Hollywood is full of stories of embattled composers and tyrannical directors. Morricone himself feuded with Brian De Palma during the making of “The Untouchables,” with De Palma insisting on a more triumphant-sounding theme. James Cameron tortured James Horner with tight deadlines and a hectic work schedule on the production of “Aliens.” Both scores remain classics.

DeWitt has survived in part because of his good attitude. He’s able to meet a director’s needs and values the exchange. “I always find that the most rewarding projects are ones where the filmmaker is approaching the scoring process as a fresh opportunity for inspiration.” Perhaps the director is overprotective of the film or has lost sight of it. Keegan provides this new perspective, a much-needed break in the ego.

“Sometimes you can encounter people who feel a little anxious about really diving in and being open to being surprised that late in the game,” he explains. Some don’t communicate well and fail to see him for what he is. “I’m really there, not only to help them and their project succeed, but because I have a unique and exciting set of talents. I bring a whole wealth of experience and inspirations that are unique to me.”

Good communication doesn’t have to be excessive, however.

“Great directors know how to give you their briefing, engage you in talking about what inspires them, and then give you room to be creative,” DeWitt adds.

Too much interaction can kill the mystery. So, too, can an attachment to a temp score (a piece of music used in place of a yet-to-be-completed soundtrack), and a refusal to see “something really exciting that, while not exactly what they expected or asked for, really works in an unforeseen way.”

Scoring is profoundly psychological, as Morricone hints at.

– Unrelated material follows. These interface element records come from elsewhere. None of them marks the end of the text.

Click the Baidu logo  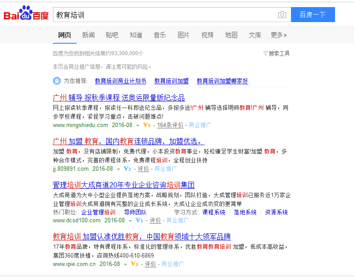click(x=26, y=15)
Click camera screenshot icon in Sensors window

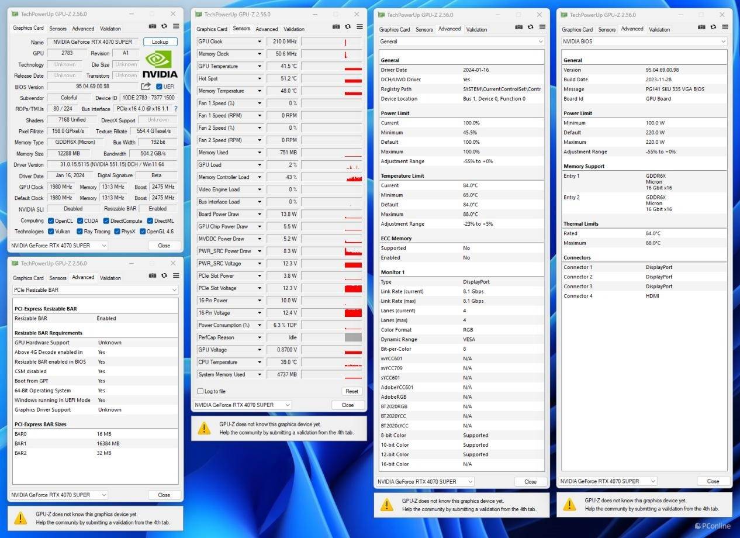pos(336,26)
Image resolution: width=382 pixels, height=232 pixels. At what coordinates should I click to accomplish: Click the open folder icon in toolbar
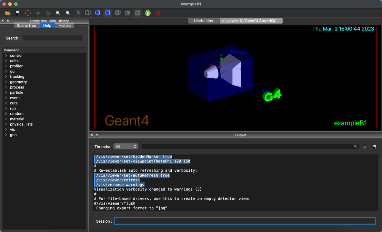(x=8, y=13)
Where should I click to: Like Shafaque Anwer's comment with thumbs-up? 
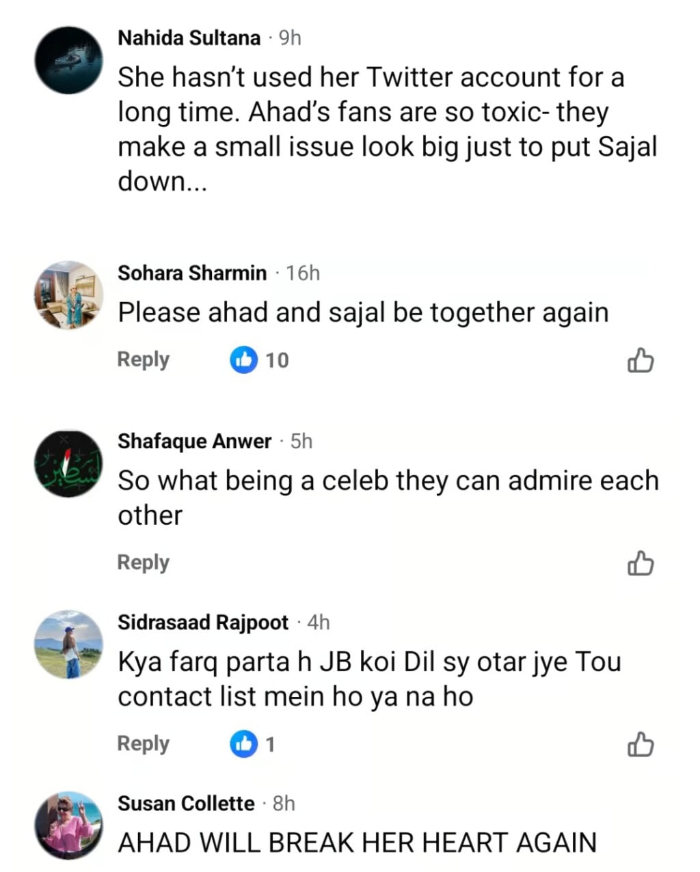pyautogui.click(x=640, y=564)
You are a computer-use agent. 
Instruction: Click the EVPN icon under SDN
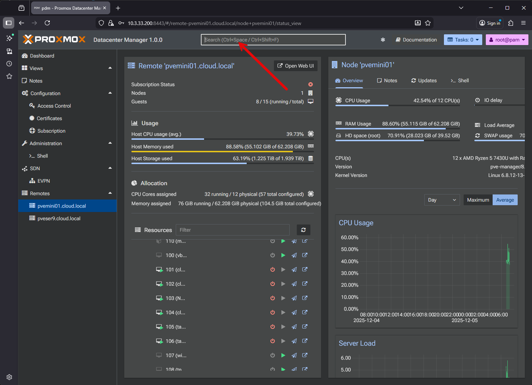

How connected a composer gets to the characters and their secret language is up to them.

“I really try and work in the world of the intangible,” DeWitt says. “Score is really conscious in many ways. It’s an instinctual thing and it should be complicated and tough to put a finger on, just like human emotions.”

Instead of blindly supporting the narrative, he might swerve in a different direction, the way we all do under the surface.

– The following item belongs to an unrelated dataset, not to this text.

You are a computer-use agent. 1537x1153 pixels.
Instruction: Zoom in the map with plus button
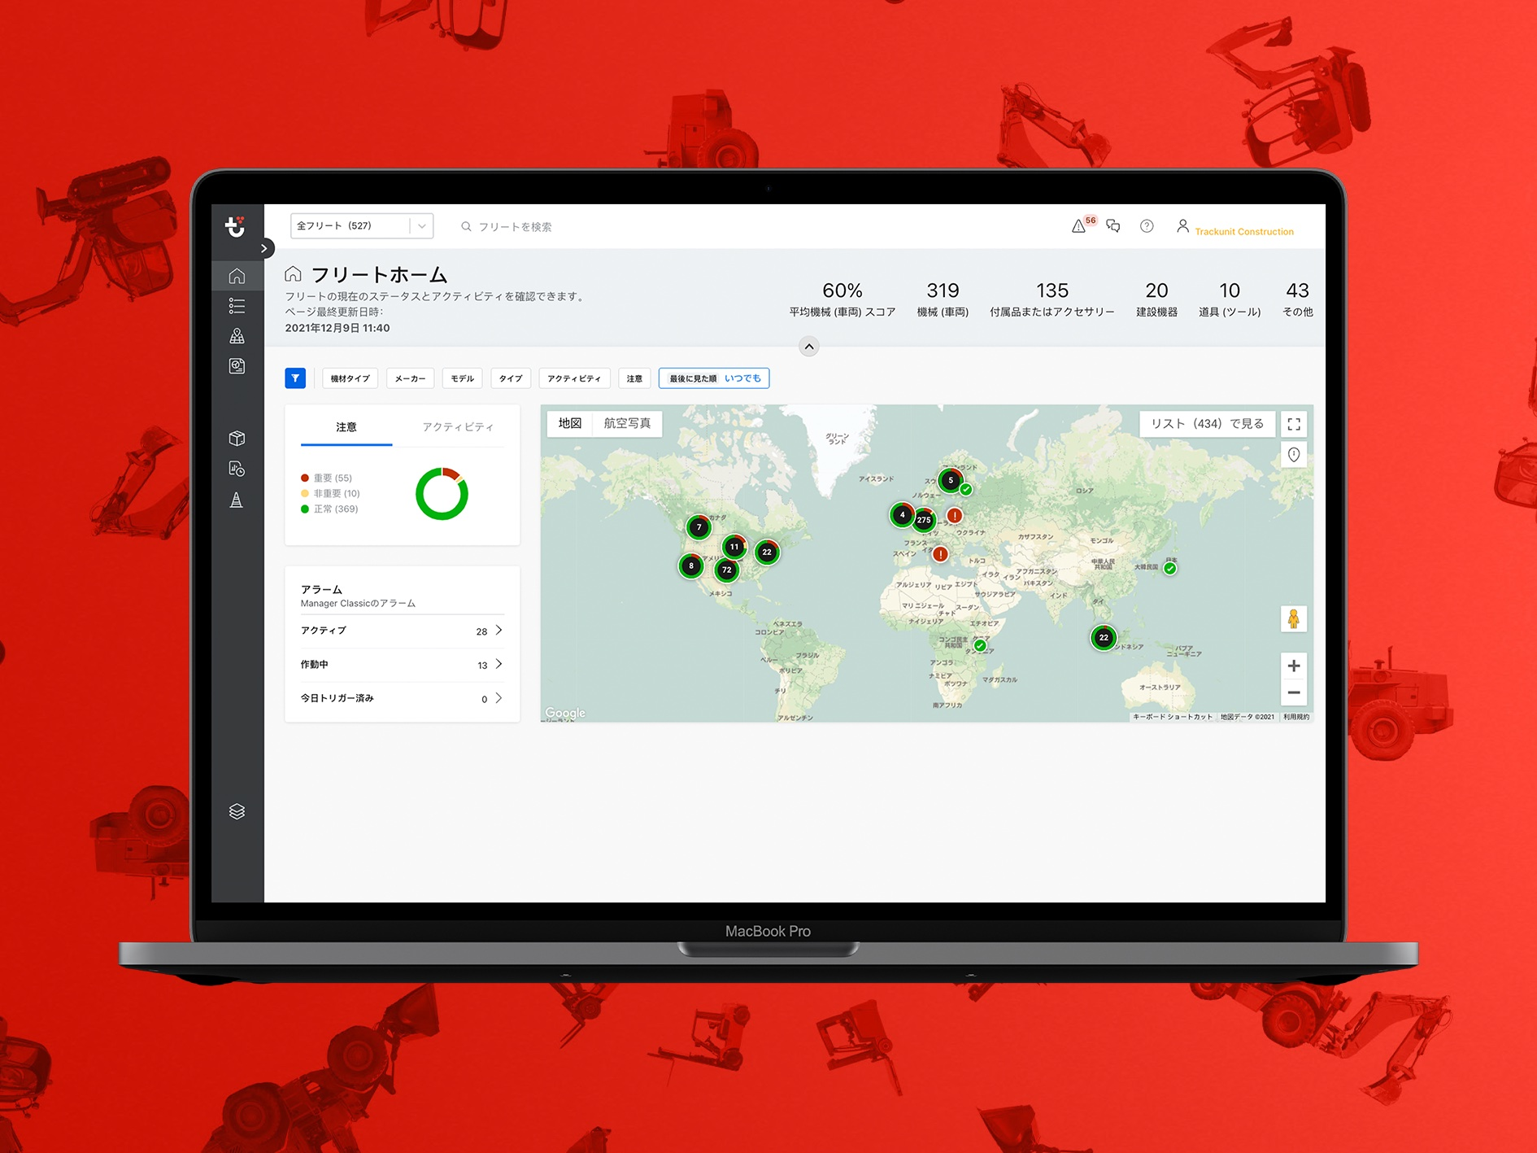(1293, 666)
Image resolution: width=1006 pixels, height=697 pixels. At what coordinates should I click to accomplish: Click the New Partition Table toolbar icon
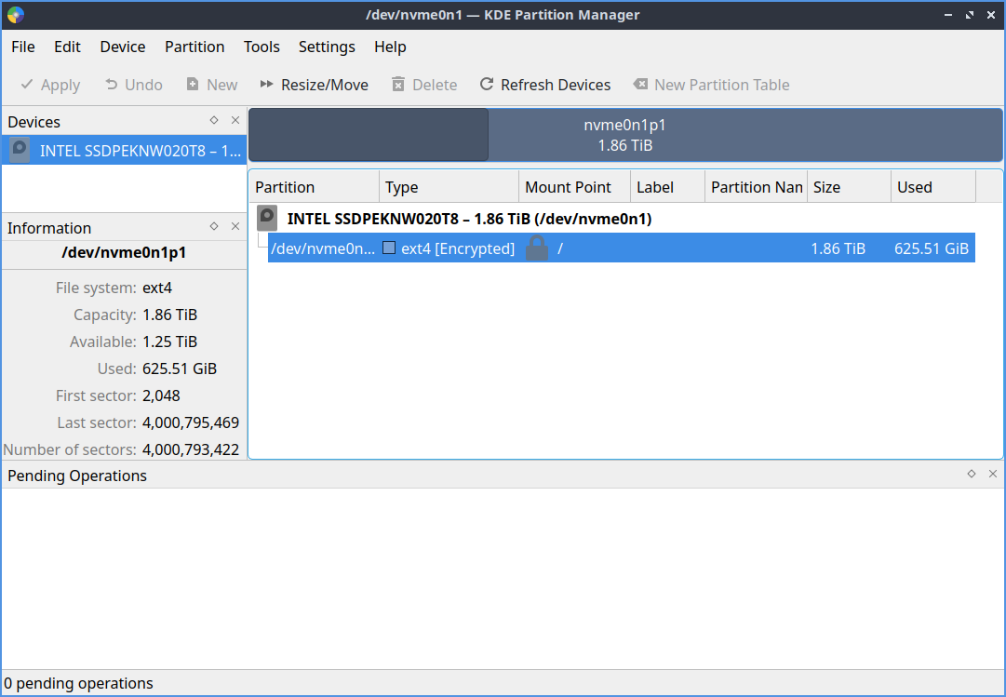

“I try and just sit in front of the keyboard and let something about the scene speak to me, and let it be as tectonic as possible,” he continues. “Score is a powerful thing in that, if you use it right, a single piano note can say something about a scene or a shot or a single line of dialogue.” And as there is a tacit need for space among collaborators, DeWitt also tries not to get in his own way. He consciously makes room for sparseness and impulsivity.

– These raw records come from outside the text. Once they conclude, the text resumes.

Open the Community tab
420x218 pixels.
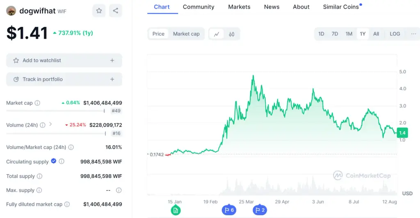(199, 7)
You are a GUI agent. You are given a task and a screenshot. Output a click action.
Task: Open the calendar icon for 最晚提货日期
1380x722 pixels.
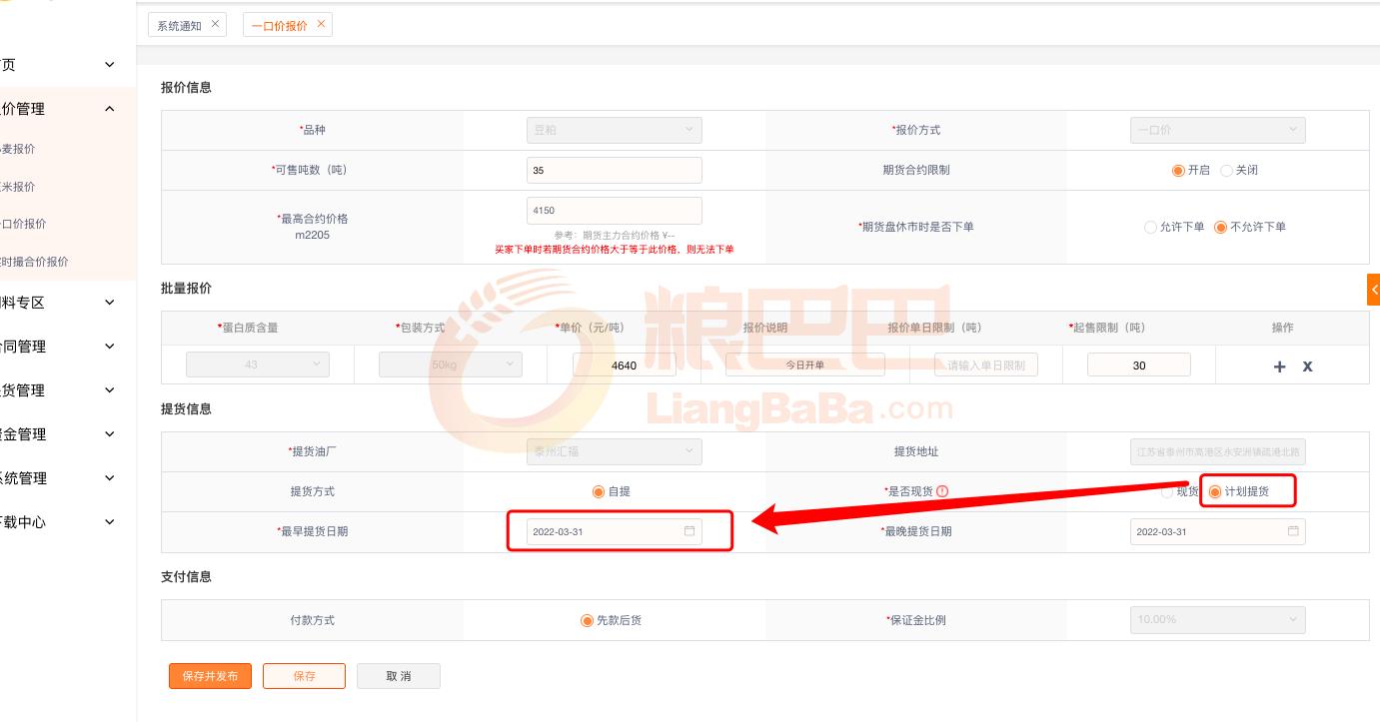(1293, 531)
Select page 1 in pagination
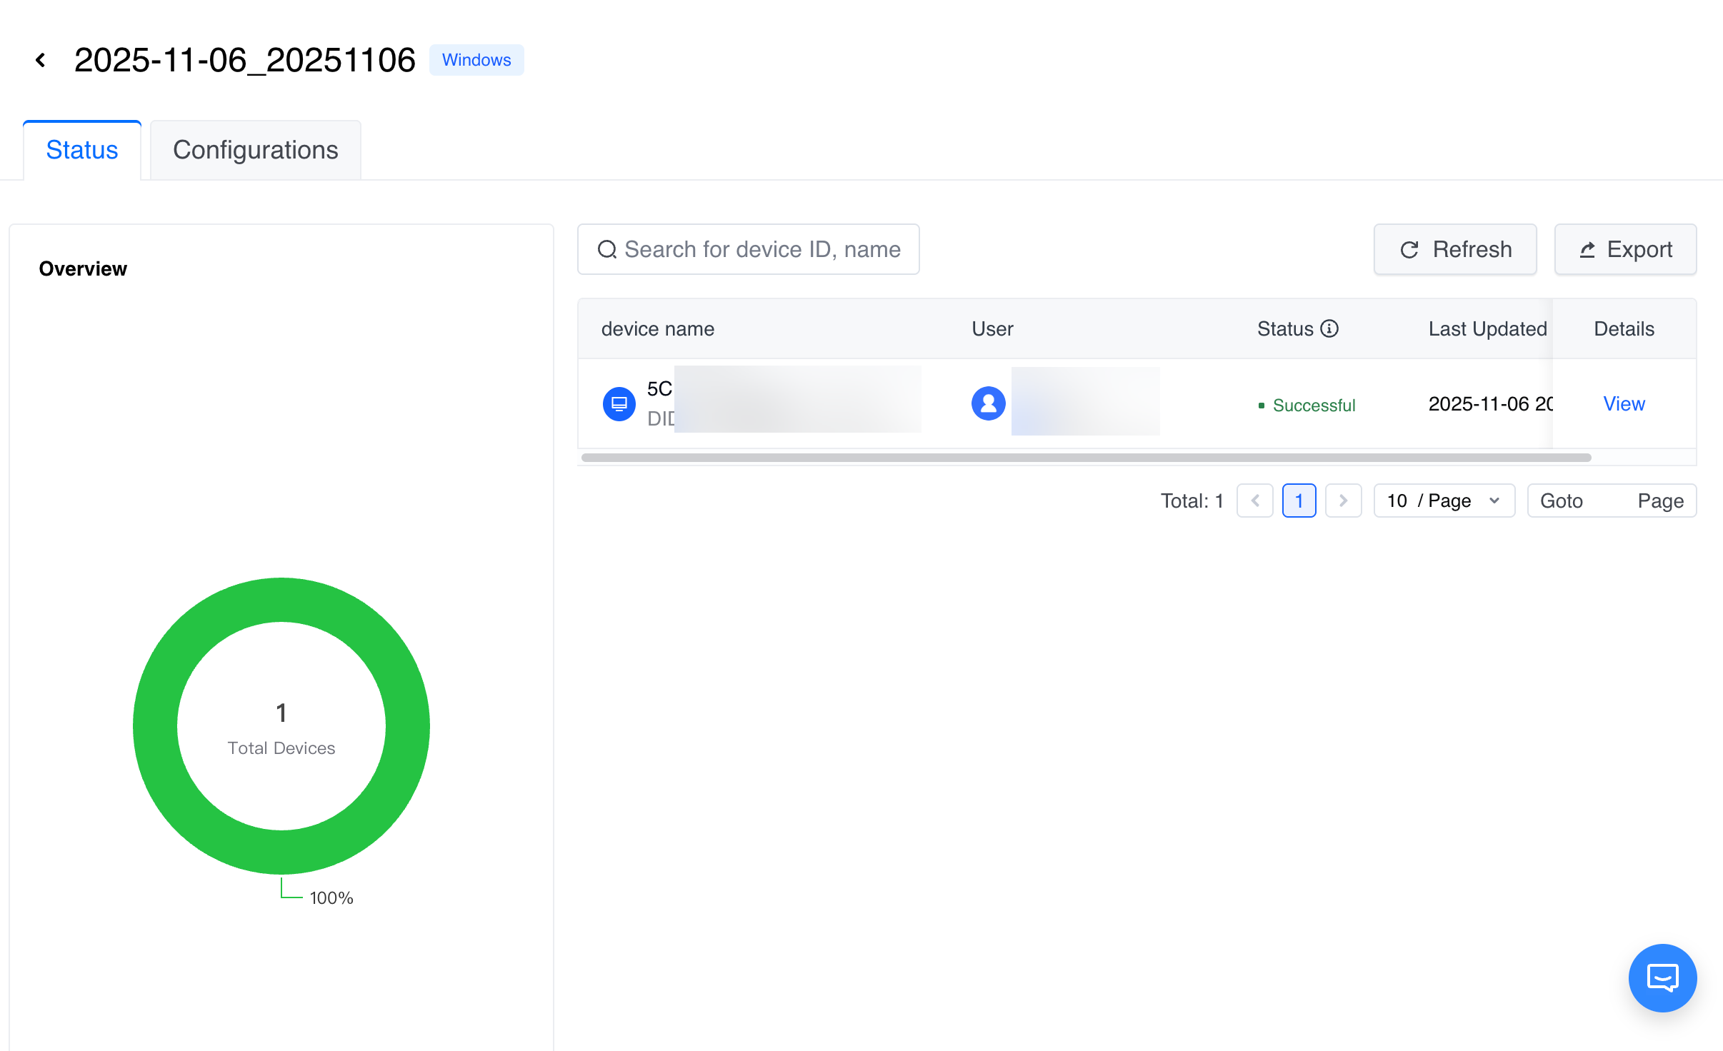The image size is (1723, 1051). (x=1299, y=501)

Another tradition in the world of film scoring is the rock band. Danny Elfman had Oingo Boingo, Mark Mothersbaugh had Devo, and Keegan DeWitt has Wild Cub, an indie group based in Nashville. However, the rock band is one perspective Keegan doesn’t need in his film life. “I always tried to really separate those two worlds for myself,” he says. “I felt, whether it was true or not, that being perceived as ‘someone from a band’ who then scored films… was a little bit of a chink in the arm.”

The aesthetic is totally separate, too. DeWitt is adamant that he’d never throw a band’s song into a film haphazardly, that the driving forces behind the two are so opposed.

“The band is more a creative outlet where I get to be playful and get some energy out,” he clarifies. “I do often wish they could exist exclusively and have no one connect the dots, because I have very different views of them.”